Expression annotation

Raw sequence data of the libraries for DGE profiling analyses were filtered to remove those containing adapter and reads with more than 10% unknown nucleotides, and reads with more than 50% of low quality base (value ≤5). Clean reads were mapped into the transcriptome reference database using SOAPaligner/soap2 software. Not more than 2 mismatch bases were permitted, and unique mapped reads were obtained. The number of unique-match reads was calculated and normalized to RPKM (reads per kb per million reads) for gene expression analysis.

Comparison of unigene expression between treatments was according to DESeq as described by Abders and Huber [44]. P-value corresponds to differential gene expression test. FDR is a method to determine the threshold of P-value. In this experiment, the DEGs between 0 h and 5 h, or between 0 h and 10 h of ROS treatment were restricted with FDR ≤ 0.001 and the absolute value of log2 Ratio ≥ 1.

Gene expression data υ (from 0 h to 10 h of ROS treatment) were normalized to 0, log25h0h), log2100h). DEGs were clustered by STEM [45]. The clustered profiles with p-value ≤ 0.05 were considered as significantly expressed. Then the DEGs were subjected to GO classifications using WEGO [46], and KEGG pathway annotation undergone by Blastall software against the KEGG database.

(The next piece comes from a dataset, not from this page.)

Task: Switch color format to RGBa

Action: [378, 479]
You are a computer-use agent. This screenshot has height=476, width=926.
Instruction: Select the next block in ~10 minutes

Real-time PCR confirmation of the RNA-Seq data

First-strand cDNA was generated from 1 μg total RNA isolated from the rudimentary leaves using the superscript first-strand synthesis system (Invitrogen, USA). Primers for quantitative reverse transcription PCR (qRT-PCR) were designed using Primer Premier 5.0 software (Premier, Canada) and synthesized by Sangon Biotech (Shanghai) Co., Ltd. The litchi homologue Actin (GenBank accession number:HQ588865.1) was selected as reference. All the primers are shown in Additional file 8. qRT-PCR was performed on a Bio-Rad iQ5 Optical System Real Time PCR System (Bio-Rad, USA) using a SYBR Green based PCR assay. Each reaction mixture was 20 μL containing 6 μL of diluted first-strand cDNAs and 250 nM of each primer, SYBR Green PCR Master Mix (TaKaRa, Japan) 10 μL. The qPCRs were run as follows: 50°C for 2 min, 95°C for 10 min, followed by 40 cycles of 95°C for 30 s, 56°C for 30 s, and 72°C for 30 s in 96-well optical reaction plates (Bio-rad, USA). Each qRT-PCR analysis was performed in triplicate. Expression levels of the tested reference genes were determined by CT values and calculated by 2-△△Ct.